╭─ Data excerpts

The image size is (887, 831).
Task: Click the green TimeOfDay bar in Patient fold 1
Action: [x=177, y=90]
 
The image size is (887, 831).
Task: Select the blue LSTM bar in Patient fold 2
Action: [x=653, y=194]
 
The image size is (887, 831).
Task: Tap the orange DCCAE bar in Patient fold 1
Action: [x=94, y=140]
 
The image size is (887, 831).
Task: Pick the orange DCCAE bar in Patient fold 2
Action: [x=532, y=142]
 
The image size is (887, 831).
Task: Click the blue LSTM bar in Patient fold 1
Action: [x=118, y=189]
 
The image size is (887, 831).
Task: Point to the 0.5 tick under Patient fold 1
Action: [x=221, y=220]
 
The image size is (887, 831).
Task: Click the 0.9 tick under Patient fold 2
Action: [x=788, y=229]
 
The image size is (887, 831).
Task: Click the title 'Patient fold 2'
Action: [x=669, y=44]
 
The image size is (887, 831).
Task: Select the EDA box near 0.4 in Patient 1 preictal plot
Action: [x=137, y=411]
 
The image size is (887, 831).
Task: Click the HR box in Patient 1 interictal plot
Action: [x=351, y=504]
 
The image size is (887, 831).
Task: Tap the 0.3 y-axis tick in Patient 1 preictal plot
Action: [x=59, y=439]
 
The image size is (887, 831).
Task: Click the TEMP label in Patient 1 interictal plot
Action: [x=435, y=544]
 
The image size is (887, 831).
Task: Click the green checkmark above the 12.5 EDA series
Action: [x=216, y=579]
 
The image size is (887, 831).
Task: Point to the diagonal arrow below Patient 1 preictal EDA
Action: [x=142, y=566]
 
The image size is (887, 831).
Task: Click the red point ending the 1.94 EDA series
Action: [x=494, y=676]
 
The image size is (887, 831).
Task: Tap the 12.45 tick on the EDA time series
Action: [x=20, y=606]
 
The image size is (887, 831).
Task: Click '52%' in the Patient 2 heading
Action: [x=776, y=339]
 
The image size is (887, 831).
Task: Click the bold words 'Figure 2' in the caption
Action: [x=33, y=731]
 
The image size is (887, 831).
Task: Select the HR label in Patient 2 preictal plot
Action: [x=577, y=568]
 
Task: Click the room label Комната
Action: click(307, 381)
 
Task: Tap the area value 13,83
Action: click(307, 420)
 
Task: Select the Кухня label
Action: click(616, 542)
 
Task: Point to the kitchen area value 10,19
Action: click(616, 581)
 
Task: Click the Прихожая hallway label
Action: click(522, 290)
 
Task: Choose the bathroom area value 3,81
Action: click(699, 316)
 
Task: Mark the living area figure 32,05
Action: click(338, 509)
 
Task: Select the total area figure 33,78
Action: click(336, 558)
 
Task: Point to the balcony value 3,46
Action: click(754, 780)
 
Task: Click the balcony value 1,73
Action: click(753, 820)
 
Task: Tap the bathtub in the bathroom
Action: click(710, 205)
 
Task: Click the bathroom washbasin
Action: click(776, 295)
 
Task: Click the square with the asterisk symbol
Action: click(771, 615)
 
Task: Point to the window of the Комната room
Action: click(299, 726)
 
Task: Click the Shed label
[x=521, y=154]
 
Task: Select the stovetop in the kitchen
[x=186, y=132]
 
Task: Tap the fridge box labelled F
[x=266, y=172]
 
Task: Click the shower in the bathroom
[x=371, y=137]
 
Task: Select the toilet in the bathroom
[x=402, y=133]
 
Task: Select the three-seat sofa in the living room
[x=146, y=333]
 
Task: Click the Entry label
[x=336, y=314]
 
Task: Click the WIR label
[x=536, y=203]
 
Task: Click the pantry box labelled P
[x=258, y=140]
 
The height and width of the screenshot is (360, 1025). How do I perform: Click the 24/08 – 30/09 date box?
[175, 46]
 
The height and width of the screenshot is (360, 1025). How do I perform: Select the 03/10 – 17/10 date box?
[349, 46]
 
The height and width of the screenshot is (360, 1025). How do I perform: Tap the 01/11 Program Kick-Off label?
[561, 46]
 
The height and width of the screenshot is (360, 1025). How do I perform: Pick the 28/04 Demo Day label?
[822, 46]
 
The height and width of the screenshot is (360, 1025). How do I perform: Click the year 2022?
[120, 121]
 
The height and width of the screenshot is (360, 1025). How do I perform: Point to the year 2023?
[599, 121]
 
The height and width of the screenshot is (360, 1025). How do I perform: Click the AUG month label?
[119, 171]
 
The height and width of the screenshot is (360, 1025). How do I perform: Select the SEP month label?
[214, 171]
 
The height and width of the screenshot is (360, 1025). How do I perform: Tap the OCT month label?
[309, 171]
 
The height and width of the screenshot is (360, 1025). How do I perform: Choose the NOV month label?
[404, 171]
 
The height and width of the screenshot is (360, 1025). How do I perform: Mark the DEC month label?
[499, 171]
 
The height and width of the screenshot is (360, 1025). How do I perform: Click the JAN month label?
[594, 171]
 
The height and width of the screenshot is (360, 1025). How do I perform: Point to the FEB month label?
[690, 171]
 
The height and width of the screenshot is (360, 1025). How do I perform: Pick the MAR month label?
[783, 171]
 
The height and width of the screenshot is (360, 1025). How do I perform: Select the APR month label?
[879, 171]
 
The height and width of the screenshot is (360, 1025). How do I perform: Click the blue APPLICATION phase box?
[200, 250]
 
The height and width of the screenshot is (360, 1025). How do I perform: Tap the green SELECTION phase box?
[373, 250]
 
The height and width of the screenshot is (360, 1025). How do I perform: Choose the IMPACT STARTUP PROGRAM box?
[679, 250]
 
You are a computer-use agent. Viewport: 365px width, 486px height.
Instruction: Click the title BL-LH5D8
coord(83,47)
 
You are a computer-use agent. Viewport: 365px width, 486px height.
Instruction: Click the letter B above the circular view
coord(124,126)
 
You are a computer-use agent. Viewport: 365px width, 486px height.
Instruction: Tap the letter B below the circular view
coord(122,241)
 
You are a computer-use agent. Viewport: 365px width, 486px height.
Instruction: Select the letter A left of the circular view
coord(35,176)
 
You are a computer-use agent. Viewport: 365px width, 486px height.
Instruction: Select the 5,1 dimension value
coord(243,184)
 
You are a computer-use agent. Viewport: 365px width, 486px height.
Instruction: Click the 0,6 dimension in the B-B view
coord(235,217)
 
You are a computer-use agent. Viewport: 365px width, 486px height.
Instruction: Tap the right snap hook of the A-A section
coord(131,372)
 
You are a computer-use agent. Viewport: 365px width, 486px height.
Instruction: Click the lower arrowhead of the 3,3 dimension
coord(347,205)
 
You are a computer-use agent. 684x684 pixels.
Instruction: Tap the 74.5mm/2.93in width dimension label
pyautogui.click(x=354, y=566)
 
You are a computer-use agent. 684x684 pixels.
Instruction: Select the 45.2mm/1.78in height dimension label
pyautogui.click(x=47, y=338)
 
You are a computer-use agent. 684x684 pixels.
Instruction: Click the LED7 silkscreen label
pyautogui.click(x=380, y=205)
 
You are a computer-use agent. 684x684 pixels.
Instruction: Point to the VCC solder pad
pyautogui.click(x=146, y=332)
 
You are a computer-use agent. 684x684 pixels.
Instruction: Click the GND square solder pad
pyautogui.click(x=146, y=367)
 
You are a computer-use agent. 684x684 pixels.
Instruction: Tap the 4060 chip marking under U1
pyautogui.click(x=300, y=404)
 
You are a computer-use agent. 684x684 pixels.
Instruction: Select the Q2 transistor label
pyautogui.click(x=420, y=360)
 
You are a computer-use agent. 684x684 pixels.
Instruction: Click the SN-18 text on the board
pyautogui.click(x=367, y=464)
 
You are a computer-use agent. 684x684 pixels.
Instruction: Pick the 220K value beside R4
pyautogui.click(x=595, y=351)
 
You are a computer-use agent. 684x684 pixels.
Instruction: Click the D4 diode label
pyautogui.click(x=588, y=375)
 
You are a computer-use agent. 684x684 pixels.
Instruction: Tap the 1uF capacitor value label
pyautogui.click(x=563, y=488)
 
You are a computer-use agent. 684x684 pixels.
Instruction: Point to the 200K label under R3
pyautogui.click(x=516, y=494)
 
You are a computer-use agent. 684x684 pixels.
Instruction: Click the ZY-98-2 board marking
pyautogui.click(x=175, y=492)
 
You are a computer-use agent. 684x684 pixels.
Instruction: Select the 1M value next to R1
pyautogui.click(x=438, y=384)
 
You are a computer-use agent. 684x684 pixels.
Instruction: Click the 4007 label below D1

╰─

▶ **Task objective**
Determine how many lines in the listing above contain the string "preictal", and reply with that number alone.

▶ **The completed task**
4